Legislative changes made in urgent circumstances have been in place without major change for more than two and a half years, it said in a submission to the committee.

“Such urgent measures have now served their purpose and should be replaced with legislation that provides sufficient safeguards for human rights,” it states.

“As a community, we have learnt about the impacts of quarantining conditions on people’s mental health, the human rights limitations arising from public health directions that confine people to their homes and the mandating of vaccines.”

The Bill seeks to extend temporary amendments to the Public Health Act that allow Chief Health Officer John Gerrard to issue directions on restrictions of movement and gatherings, quarantine requirements and physical distancing.
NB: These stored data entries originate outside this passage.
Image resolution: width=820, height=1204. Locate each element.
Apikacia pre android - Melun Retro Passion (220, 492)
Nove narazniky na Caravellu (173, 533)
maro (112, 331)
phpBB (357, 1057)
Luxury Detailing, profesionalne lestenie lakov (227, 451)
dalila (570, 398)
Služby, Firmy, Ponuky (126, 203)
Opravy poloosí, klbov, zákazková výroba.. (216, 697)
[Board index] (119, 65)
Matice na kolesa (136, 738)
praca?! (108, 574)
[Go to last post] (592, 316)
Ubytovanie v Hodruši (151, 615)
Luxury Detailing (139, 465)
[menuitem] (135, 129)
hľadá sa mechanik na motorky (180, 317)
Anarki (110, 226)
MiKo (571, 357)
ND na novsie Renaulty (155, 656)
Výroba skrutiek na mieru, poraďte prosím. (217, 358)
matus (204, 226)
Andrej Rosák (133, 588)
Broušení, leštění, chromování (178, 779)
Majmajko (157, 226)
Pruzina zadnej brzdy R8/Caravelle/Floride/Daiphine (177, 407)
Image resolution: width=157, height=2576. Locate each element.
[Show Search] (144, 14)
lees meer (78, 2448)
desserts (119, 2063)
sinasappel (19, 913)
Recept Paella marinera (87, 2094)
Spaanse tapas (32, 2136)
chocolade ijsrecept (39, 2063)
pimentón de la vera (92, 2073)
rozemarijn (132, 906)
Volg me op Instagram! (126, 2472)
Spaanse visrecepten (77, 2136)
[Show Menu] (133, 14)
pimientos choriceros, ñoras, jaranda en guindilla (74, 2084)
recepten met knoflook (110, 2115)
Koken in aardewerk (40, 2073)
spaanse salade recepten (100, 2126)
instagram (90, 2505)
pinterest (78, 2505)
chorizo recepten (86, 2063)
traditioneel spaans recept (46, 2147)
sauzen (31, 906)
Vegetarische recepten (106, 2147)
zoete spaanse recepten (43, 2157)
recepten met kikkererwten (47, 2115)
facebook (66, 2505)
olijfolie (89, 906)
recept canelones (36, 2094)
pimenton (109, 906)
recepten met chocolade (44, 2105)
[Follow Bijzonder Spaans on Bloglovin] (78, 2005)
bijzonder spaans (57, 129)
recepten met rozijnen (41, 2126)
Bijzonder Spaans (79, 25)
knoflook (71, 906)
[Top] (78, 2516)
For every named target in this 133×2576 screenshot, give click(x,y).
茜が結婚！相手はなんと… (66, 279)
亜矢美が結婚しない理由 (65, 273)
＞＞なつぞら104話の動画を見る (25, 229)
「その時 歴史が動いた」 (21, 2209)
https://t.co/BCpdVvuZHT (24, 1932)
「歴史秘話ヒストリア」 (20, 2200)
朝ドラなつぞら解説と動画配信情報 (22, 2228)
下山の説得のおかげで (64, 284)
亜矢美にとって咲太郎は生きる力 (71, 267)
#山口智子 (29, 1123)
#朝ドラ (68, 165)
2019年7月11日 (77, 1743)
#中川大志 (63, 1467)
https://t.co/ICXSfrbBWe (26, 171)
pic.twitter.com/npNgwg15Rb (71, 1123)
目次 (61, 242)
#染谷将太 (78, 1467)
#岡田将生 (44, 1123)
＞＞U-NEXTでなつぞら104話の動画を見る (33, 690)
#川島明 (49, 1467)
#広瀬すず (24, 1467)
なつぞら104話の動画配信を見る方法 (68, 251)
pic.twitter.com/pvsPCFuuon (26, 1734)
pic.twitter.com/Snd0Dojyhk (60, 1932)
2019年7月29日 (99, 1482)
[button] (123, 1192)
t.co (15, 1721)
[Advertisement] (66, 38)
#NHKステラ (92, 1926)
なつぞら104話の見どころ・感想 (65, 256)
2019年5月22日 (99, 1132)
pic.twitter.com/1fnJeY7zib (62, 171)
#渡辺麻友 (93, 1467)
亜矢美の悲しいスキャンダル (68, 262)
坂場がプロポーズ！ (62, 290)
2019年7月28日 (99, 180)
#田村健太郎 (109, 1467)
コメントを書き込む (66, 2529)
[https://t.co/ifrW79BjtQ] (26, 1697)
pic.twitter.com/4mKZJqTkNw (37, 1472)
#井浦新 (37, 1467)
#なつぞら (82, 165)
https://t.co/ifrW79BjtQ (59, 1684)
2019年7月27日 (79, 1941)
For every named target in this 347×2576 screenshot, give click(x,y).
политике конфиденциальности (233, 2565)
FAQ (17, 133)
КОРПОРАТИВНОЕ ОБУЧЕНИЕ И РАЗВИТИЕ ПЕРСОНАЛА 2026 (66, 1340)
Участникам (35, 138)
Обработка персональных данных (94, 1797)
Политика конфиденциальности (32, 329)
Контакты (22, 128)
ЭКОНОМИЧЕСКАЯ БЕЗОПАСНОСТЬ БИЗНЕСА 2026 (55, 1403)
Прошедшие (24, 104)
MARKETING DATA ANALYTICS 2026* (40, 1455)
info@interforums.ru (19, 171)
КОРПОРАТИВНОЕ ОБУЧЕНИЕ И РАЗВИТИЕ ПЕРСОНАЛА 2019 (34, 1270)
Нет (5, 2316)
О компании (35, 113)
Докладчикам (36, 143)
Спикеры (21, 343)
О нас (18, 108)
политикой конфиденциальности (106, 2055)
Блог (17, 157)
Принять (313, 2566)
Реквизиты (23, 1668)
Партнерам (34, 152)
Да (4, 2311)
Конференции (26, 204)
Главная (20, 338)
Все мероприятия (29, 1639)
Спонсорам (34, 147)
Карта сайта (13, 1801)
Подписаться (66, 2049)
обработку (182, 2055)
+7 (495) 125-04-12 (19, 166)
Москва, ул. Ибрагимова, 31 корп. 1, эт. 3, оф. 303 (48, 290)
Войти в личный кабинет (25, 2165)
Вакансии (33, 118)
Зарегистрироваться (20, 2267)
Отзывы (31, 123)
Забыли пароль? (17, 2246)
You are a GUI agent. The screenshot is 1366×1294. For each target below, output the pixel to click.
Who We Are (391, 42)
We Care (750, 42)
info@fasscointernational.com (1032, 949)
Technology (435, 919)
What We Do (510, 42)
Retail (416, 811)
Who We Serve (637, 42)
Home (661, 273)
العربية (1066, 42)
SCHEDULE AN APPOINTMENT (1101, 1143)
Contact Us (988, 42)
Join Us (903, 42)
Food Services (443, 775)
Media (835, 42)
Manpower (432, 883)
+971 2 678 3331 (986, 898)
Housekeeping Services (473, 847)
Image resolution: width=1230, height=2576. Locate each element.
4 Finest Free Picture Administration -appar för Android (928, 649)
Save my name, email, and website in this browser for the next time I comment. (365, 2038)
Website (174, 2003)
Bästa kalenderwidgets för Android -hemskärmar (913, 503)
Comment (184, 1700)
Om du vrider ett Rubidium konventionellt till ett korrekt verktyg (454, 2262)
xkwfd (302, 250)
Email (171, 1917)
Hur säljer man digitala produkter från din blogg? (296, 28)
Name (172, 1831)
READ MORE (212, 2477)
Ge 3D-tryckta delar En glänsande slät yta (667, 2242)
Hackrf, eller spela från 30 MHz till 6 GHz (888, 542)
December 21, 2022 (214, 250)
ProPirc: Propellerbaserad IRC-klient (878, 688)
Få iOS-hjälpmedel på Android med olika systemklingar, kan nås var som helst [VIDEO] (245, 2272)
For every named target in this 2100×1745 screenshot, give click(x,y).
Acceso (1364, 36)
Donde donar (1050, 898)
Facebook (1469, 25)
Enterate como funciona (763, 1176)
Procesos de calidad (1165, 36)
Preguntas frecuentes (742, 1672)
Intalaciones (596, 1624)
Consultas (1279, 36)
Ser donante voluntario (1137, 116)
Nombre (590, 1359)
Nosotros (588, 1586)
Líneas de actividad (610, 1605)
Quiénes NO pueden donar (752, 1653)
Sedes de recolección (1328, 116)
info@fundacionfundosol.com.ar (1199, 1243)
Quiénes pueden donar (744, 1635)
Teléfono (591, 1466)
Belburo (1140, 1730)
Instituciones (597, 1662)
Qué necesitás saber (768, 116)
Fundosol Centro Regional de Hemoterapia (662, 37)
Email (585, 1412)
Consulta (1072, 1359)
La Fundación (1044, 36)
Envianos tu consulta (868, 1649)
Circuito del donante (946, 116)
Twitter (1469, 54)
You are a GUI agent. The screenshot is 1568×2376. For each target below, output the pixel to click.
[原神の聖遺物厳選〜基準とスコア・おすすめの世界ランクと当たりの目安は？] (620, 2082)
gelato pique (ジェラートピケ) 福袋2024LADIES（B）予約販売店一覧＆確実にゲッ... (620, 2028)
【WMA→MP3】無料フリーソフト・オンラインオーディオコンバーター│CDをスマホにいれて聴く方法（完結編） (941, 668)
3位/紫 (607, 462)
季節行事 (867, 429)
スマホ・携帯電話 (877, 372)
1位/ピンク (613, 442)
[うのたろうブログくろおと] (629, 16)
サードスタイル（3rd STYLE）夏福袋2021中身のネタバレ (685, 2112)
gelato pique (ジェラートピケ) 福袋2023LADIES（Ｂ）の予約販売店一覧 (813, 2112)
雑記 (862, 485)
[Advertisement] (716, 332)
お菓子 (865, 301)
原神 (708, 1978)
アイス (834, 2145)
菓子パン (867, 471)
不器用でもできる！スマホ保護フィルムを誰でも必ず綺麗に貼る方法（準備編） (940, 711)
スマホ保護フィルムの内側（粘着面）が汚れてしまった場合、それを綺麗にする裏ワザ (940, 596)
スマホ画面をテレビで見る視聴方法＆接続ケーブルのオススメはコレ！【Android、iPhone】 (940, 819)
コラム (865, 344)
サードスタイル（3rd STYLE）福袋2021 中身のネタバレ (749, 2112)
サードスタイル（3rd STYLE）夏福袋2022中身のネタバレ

The Human Rights Commission has “generally supported” the state government’s pandemic approach and noted it has an obligation to protect the right to life.

But without direct access to relevant evidence and expertise, commenting on whether restrictions imposed at any given time are justified is outside of it’s capacity.

“The Commission has therefore been very careful throughout the pandemic not to undermine public health responses.”

As Queensland enters a “living with COVID-19” phase, the bill notes “some restrictions may still need to be maintained or activated” including masks and vaccination requirements in high risk settings.

“Ongoing COVID-19 responses are likely to be driven by local epidemiological conditions, vaccination rates and health system capacity, as well as any measures needed to respond to the emergence of vaccine resistant variants or other unforeseen circumstances,” explanatory notes state.